Yes. I can give a bit of color on that. There's two elements here. First of all, we have incorporated into our contractual templates some additional elements to accommodate the flexibility or the volatility in the market. That's one. Number two is our cost rates have been updated with the current environment, meaning the inflation and also the higher raw material costs.
Good. I think that covers all the, all the themes that came up in the, in the written questions here. I think the other, the other question probably was asked, I already answered, but maybe I can repeat it again. Can you talk about the potential to sign a large new contract on the on how imminent that would be? I think that has been covered already.
I think so, yes.
Yeah. Okay. Good. These are all the topics, and I think we now have an additional question on the phone.
We have a follow-up question from Mr. Daniel Buchta from ZKB. Please, go ahead.
Yes. Thank you much. Maybe also asking a bit more on this cost issue because you've mentioned it again in the press release this morning. I mean, compared to when you gave an update on the half-year results, have you seen incrementally further rising costs, especially on the labor side, but also on the input side, that may postpone really the time horizon until you have passed through everything? And then, I mean, it's probably a bit too early to fully answer that question, but what kind of a feedback do you expect from customers, given the manufacturing issues you have now that were not affected by the issue?
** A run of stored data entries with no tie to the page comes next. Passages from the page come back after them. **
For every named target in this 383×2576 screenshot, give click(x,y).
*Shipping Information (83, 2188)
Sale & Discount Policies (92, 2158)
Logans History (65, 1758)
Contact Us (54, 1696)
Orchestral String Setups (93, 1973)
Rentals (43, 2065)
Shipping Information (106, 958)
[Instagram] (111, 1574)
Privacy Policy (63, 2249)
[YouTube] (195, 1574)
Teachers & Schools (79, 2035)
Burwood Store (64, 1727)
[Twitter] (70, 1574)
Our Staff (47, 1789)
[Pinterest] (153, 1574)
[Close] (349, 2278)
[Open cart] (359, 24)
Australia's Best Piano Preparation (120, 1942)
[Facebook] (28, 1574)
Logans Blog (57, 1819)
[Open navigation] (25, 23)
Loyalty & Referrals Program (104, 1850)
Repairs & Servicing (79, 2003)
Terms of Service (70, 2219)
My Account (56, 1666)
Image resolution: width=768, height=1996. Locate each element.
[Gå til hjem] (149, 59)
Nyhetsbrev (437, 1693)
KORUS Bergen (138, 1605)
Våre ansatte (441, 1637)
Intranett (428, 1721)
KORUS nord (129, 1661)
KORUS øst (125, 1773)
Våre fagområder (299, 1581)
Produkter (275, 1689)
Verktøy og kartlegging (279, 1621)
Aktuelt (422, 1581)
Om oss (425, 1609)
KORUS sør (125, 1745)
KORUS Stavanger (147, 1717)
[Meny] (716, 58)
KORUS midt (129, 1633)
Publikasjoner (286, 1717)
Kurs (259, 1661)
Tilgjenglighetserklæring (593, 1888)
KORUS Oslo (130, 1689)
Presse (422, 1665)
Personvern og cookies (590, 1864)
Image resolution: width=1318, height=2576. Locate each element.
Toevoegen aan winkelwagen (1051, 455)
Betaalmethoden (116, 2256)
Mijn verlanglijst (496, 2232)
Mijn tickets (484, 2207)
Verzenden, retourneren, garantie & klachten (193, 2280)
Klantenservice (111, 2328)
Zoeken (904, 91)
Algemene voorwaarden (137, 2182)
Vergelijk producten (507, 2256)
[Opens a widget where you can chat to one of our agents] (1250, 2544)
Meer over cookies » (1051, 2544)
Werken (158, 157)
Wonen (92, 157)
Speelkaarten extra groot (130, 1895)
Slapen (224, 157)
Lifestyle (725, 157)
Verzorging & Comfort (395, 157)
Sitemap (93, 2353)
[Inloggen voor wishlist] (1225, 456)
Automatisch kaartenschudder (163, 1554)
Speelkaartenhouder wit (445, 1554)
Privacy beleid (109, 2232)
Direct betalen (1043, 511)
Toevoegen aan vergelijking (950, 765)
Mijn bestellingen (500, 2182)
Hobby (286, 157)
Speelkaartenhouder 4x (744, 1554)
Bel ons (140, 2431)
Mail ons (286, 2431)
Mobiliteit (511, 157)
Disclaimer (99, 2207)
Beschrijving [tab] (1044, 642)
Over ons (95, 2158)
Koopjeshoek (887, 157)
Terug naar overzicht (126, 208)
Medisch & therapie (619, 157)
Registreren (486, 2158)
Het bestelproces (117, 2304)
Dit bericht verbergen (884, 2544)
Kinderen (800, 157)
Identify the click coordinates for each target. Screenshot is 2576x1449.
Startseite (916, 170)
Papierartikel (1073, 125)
I mean, a CDMO, a good one, typically lives from the reliability as a key USP. Do you expect any negative feedback in that sense from other customers?
The answer to your first question, Daniel, is no. There's no additional impact that we did not foresee.
On the, we are staying close to the customers. Obviously, it is disappointing, but overall performance across a portfolio of customers remains strong, and we are confident that we are able to keep serving our customers as they expect.
Okay.
Gentlemen, we have a follow-up question from Mr. Andy Schnder from z Capital. Please, go ahead.
Hi. Just a quick one. Can you tell us how many customers have been affected?
Yes, less than five.
Okay. How many batches? Can you tell us that too?
Yes, I will not comment on the number of batches, Andy.
Okay. Thanks.
There is one more question that came in in writing. The yield topic, does that affect one or more sites?
As we said, these are a series of unrelated and separate issues. Yes, a few sites have been affected by that. It's not all in one location. Okay. We're not getting any new questions. I would like once again to thank you for your time. Thank you very much.